- [Information shown]
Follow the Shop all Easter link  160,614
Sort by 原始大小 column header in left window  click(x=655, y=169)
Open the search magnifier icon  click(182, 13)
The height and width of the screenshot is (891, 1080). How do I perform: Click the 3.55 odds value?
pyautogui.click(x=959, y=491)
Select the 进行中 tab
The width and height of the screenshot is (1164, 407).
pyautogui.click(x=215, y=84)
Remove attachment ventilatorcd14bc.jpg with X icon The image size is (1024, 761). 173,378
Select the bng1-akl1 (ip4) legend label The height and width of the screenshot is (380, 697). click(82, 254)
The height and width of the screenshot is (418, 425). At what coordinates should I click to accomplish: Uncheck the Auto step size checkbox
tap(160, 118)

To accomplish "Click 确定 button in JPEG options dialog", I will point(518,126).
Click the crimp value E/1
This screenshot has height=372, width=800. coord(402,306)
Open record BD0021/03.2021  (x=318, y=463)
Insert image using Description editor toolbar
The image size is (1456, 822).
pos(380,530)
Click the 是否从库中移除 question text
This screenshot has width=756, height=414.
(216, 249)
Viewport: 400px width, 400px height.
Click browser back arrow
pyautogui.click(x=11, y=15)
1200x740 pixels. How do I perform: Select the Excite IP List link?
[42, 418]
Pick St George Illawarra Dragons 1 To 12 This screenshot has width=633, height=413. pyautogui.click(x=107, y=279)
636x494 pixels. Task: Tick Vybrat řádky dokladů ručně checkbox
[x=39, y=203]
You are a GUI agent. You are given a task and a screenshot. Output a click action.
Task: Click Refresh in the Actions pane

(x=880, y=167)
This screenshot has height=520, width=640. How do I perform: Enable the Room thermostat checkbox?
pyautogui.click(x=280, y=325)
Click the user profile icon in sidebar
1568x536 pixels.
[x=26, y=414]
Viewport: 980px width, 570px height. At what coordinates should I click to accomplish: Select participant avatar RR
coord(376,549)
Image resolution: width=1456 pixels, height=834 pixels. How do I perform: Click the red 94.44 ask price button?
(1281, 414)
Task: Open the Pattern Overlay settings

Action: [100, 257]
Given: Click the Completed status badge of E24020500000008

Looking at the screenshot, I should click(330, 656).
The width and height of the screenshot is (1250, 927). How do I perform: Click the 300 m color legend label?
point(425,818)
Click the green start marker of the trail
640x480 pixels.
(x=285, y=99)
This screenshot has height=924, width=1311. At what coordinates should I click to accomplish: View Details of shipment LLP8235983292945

- [Work required] Your reply should match the data above exactly, line for line.

- [Your response]
Follow the Shop all Easter link  160,614
Sort by 原始大小 column header in left window  click(x=655, y=169)
Open the search magnifier icon  click(182, 13)
The height and width of the screenshot is (891, 1080). How do I perform: Click the 3.55 odds value?
pyautogui.click(x=959, y=491)
Select the 进行中 tab
The width and height of the screenshot is (1164, 407).
pyautogui.click(x=215, y=84)
Remove attachment ventilatorcd14bc.jpg with X icon The image size is (1024, 761). 173,378
Select the bng1-akl1 (ip4) legend label The height and width of the screenshot is (380, 697). click(82, 254)
The height and width of the screenshot is (418, 425). At what coordinates should I click to accomplish: Uncheck the Auto step size checkbox
tap(160, 118)

To accomplish "Click 确定 button in JPEG options dialog", I will point(518,126).
Click the crimp value E/1
This screenshot has height=372, width=800. coord(402,306)
Open record BD0021/03.2021  (x=318, y=463)
Insert image using Description editor toolbar
The image size is (1456, 822).
pos(380,530)
Click the 是否从库中移除 question text
This screenshot has width=756, height=414.
(216, 249)
Viewport: 400px width, 400px height.
Click browser back arrow
pyautogui.click(x=11, y=15)
1200x740 pixels. How do I perform: Select the Excite IP List link?
[42, 418]
Pick St George Illawarra Dragons 1 To 12 This screenshot has width=633, height=413. pyautogui.click(x=107, y=279)
636x494 pixels. Task: Tick Vybrat řádky dokladů ručně checkbox
[x=39, y=203]
You are a GUI agent. You are given a task and a screenshot. Output a click action.
Task: Click Refresh in the Actions pane

(x=880, y=167)
This screenshot has height=520, width=640. How do I perform: Enable the Room thermostat checkbox?
pyautogui.click(x=280, y=325)
Click the user profile icon in sidebar
1568x536 pixels.
[x=26, y=414]
Viewport: 980px width, 570px height. At what coordinates should I click to accomplish: Select participant avatar RR
coord(376,549)
Image resolution: width=1456 pixels, height=834 pixels. How do I perform: Click the red 94.44 ask price button?
(1281, 414)
Task: Open the Pattern Overlay settings

Action: [100, 257]
Given: Click the Completed status badge of E24020500000008

Looking at the screenshot, I should click(330, 656).
The width and height of the screenshot is (1250, 927). How do I perform: Click the 300 m color legend label?
point(425,818)
Click the green start marker of the trail
640x480 pixels.
(x=285, y=99)
This screenshot has height=924, width=1311. At what coordinates should I click to accomplish: View Details of shipment LLP8235983292945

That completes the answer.